DEは設計の検討から図面の作成、部品の手配などまで製品のデザイン・設計全般を、PEはお客様のご要望をふまえた仕様検討や要領書の作成、社内調整といった顧客対応・プロジェクトマネジメント全般を担当しており、現在私は主に後者のPEの役割を担っています。

――新卒で入社された後、どのように仕事の仕方を身につけていかれたのでしょうか。

坂:入社1年目はまず研修で製造・設計についての知識を習得し、その後OJTで設計業務について学んでいきました。OJTでは初めはDEを、続いてPEを担当し、実際の設計案件を通じて業務への理解を深めていくことで、次第にレベルの高い仕事を手がけられるようになってきた、と感じています。

――日機装にとってのお客様にあたるプラント建設会社への出向も経験されたとのことですが、ここではどのような業務を担当されたのですか?

坂:新規プラント建設における設計者という立場で、サポートに入りました。具体的には、ポンプメーカーから提出される図面や要領書のレビューを行い、要求事項が満たされているかどうかを確認することが主な役割です。

――出向経験から得られた学びがあれば教えてください。

坂:技術交流を目的とした勉強会の場で「図面や要領書においてどこを重点的にレビューするか」といったテーマでの意見交換を行い、プラント建設会社のポンプメーカーに対する評価のポイントを知ることができたのは非常に勉強になりました。

また、プラントが建設されるまでのフローを目で見て学んだことで、帰任後も「お客様が何を求めているか」という要所を押さえたタイムリーなアウトプットができるようになったと感じています。

自分の仕事が人々の生活を支え、社会の役に立っているという実感

坂宗法さん③

――天然ガスの輸送を支えるポンプの設計に、どのような思いで携わられていますか。

坂:クライオジェニックポンプを使って運ばれた液化天然ガスは、最終的に気化されて都市ガスとして供給され、火力発電所や工場などで燃料としても使われます。ここでポンプが動かなくなれば、エネルギーの供給に大きな影響を与えてしまいますよね。そんな人々の生活と関連性の高い業界で働くにあたって大きな責任やプレッシャーが伴いますが、それ以上に自分の仕事が社会の役に立っていることにやりがいを感じながら仕事に取り組んでいます。

――具体的にどのような場面でやりがいを感じられていますか?

坂:自分の設計したポンプが組み立てられてお客様の要求を満たす性能を発揮し、無事出荷されると、達成感と安堵を覚えます。また、チームとして連携しながら仕事を進める営業・製造・調達・品質管理など、さまざまな部署の方とポンプが出荷された喜びを分かち合えたときには、本当に大きなやりがいを感じますね。
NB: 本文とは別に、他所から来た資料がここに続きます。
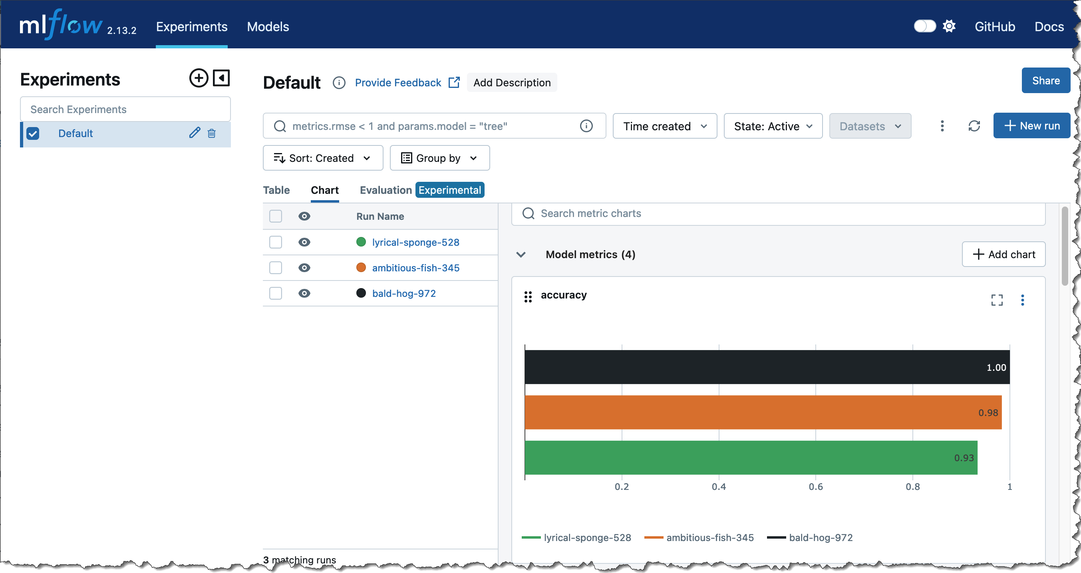
Task: Open the Time created dropdown
Action: 664,126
――反対に、この仕事の難しさを感じられる場面があれば教えてください。

坂:インフラ関係となるとお客様の求める仕様やスペックも高度なものになりますが、その全ての要求にお応えできるとは限りません。PEとして、お客様との対話の中で要求事項に対するメーカーの立場での考え方をご説明し、すり合わせを行いながら仕様を決定していくことが必要で、この過程に難しさを感じています。

また、試験段階でポンプの性能がうまく出ず、限られた時間と予算の中で原因の特定から対策の立案、実行までを行った経験は、非常に苦労したこととして印象に残っています。ただここでしっかりと現状を分析するとともに、解決して終わりではなく対策の水平展開まで行えたことは、一エンジニアとして成長するために重要な機会だったのかなと思います。
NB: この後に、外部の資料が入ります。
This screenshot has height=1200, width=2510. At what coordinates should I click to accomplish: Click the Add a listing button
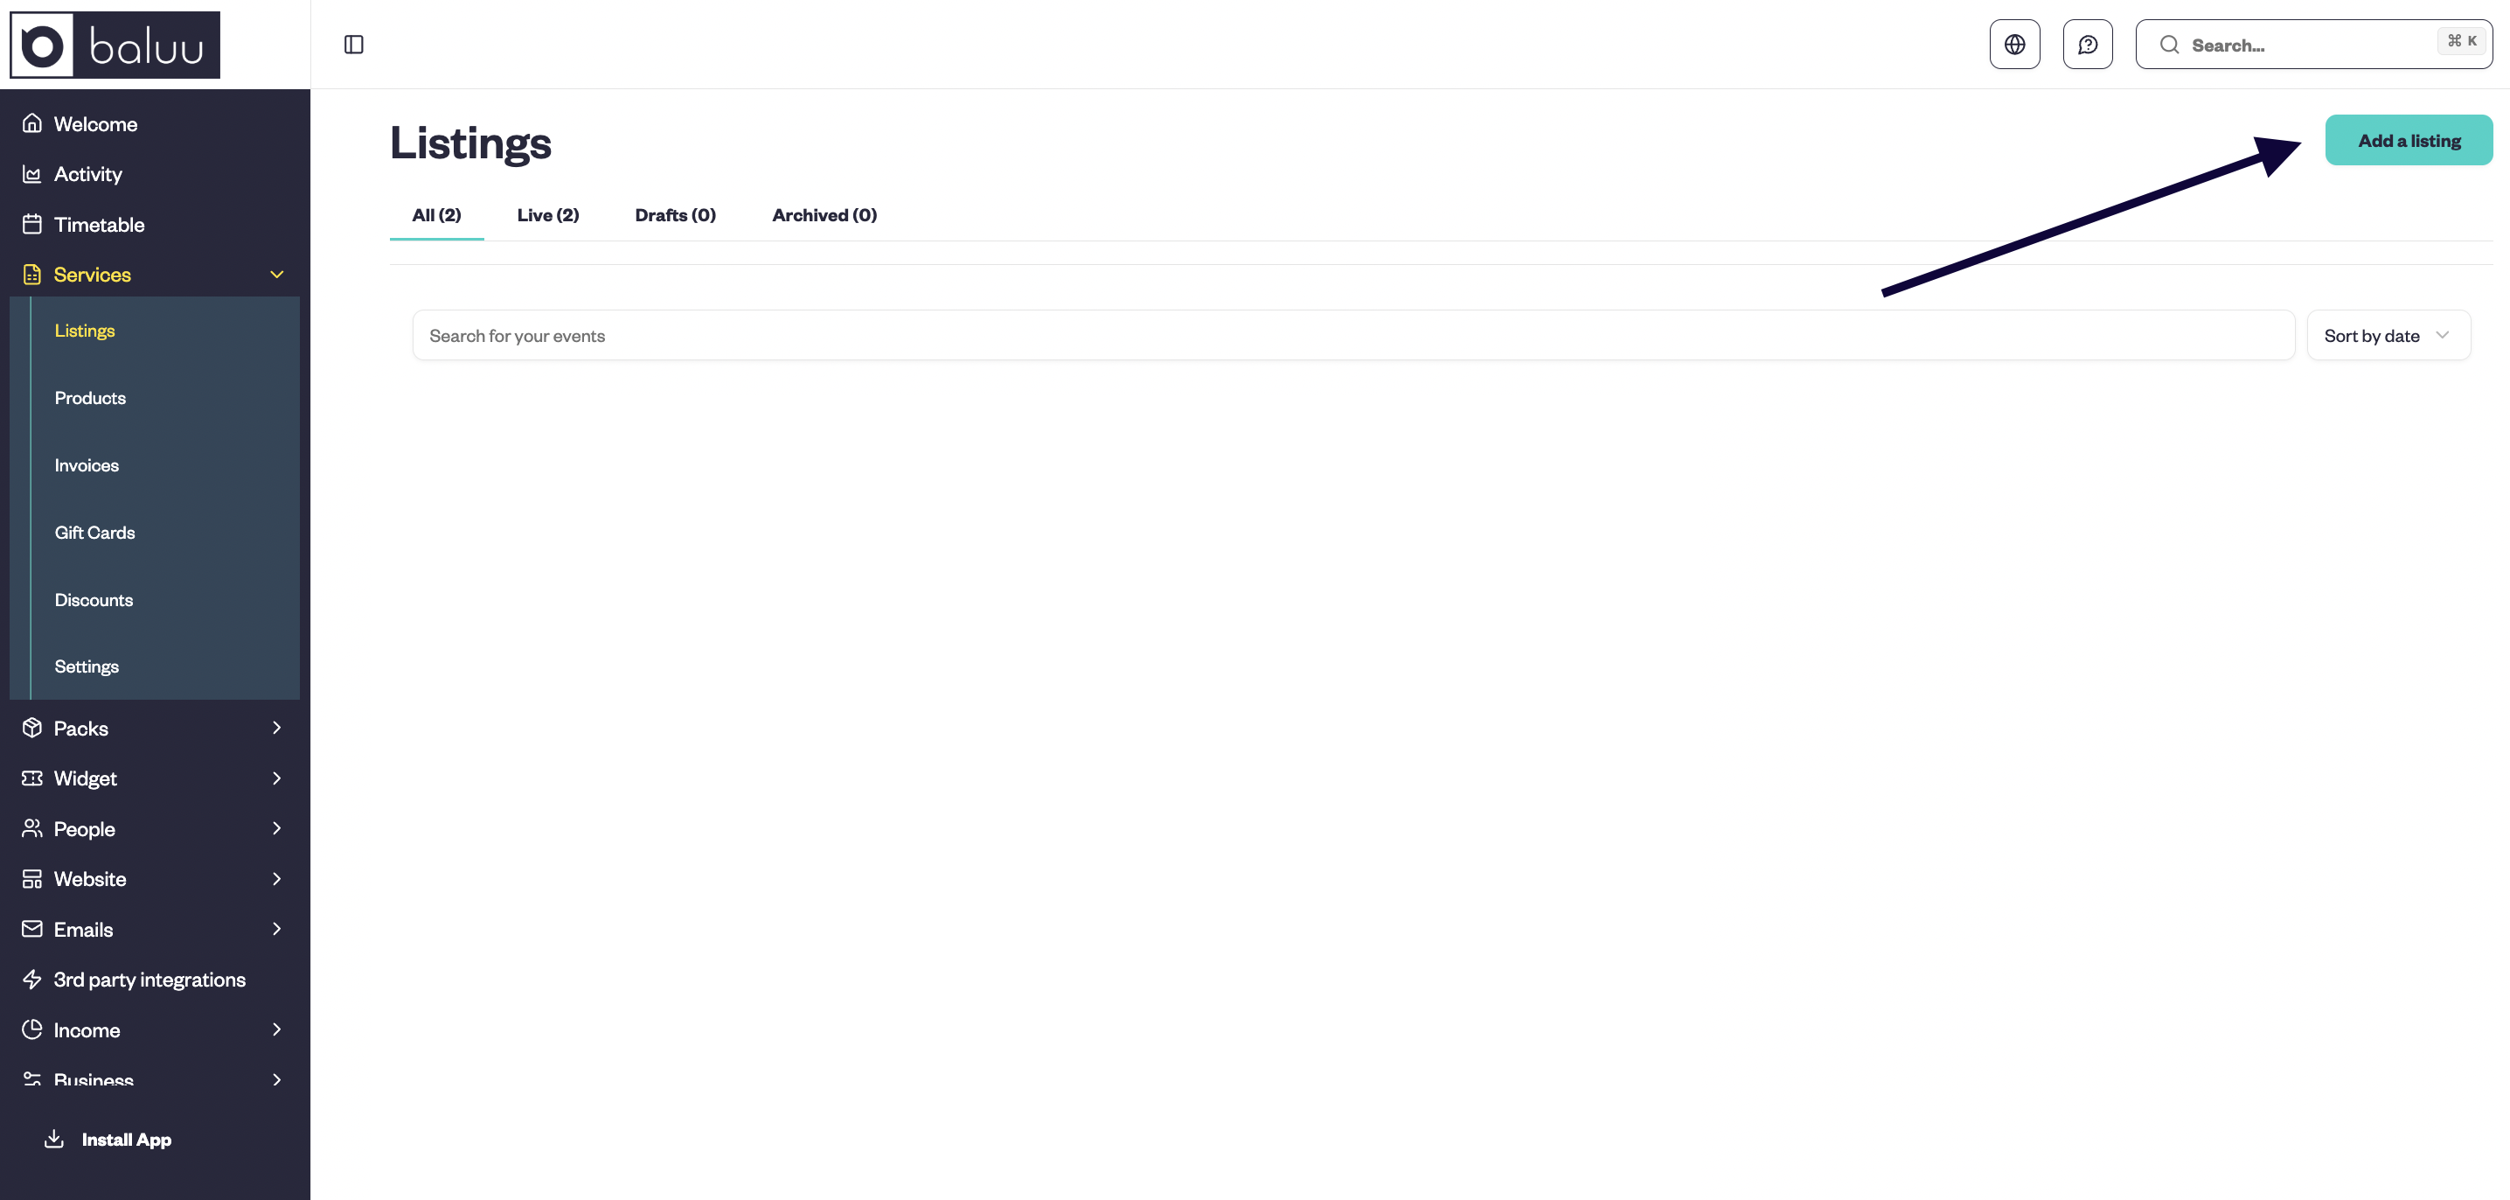2408,140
――今後、日機装の技術部でチャレンジしたいことがあれば教えてください。

坂:今後は、見積り段階である程度の設計を完了できるよう、設計の標準化に取り組んでいきたいと思っています。

具体的には、設計段階で検討すべき項目やその判断基準を手順書に落とし込み、各エンジニアがそれを見て効率的に、ミスなく設計ができる状態を作ることですね。これによって、担当者ごとのアウトプットの質を一定に保ち、後工程になって変更を加えることによるコスト高騰やスケジュール遅延を防げるようにしたいです。そして、効率化によって空いた時間をより高度な設計に充てられるようにしていければと考えています。

また、設計エンジニアとしてポンプの基礎知識や設計根拠を学んだ先では、開発エンジニアとして「現状から今後どのような改善が見込めるか」を考えることにも挑戦していきたいですね。

仲間と協力して製品を作り上げるチームワークと、新たな課題に積極的に取り組むチャレンジ精神が日機装の魅力

坂宗法さん④

――後半は、“日機装で働く” ことをテーマにお話を伺います。まずは技術者の視点から見た、日機装ならではの強みを教えてください。

坂:やはり、お客様のご要望に合わせて個別受注設計を行うからこその、設計の自由度の高さが一つの大きな強みだと思います。タイムリーかつ効率的なアウトプットをするために標準化が求められる一方で、その中でも考えることを止めない。そうしてより良い設計を追い求めることが、技術者としての成長につながる楽しい部分なのではないでしょうか。

また、所属組織に目を向けると、「設計」といっても業務が図面作成や計算だけではなく、他にもプロジェクトマネジメントや顧客対応まで幅広く経験できます。DEのようにデザインや設計に特化した “スペシャリスト” の道と、PEとしてより広い範囲を管掌する “ゼネラリスト” の道があるという意味で、一人ひとりがさまざまなキャリアを積んで成長できる環境があることも日機装の強みと言えるのではないかと思います。

――働く中で感じる、日機装の組織文化とはどのようなものでしょうか。

坂:インフラ関係の仕事となると、堅い印象を持たれる方も多いかと思います。もちろん実績のある確かな製品を堅実にご提供することも重要ですが、日機装は決して “旧態依然” ではなくて、昨今の脱炭素化を目指す動きの中で、水素やアンモニアの供給を支える特殊ポンプの開発を手がけたりと、新たな課題にも積極的に取り組んでいく文化があるなと感じますね。

また業務においては、DEとPEで情報を共有し合いながら設計を進めたり、困ったときに助けてくれる先輩や同僚の方々がいたり、他部署の方々からも設計面でのアドバイスをいただけたりと、“協力しながら作り上げる” 雰囲気が感じられる組織だなという感覚です。

――今後、どのような方と一緒に働きたいですか?

坂:クライオジェニックポンプは他機種と比べても特に設計自由度が高いので、明確な判断基準のもと、一つひとつ確認しながら設計を進めていくことが求められます。そういった環境下で、さまざまなことに「なぜ?」と常にアンテナを張って情報をキャッチし、それをもとに粘り強く取り組めるような方と一緒に働きたいです。

――ありがとうございます。それでは最後に、現在就職活動に取り組まれている未来の仲間に向けて、メッセージをお願いします。

坂:既存の製品や事業に囚われず、どんどん新しいことにチャレンジしていく日機装での仕事は、当然責任も伴いますが、それ以上にものづくりの楽しさやチームとして成し遂げる達成感が得られるものです。ぜひこの舞台で、皆さんとともに活躍し技術者として高め合っていければ嬉しく思います。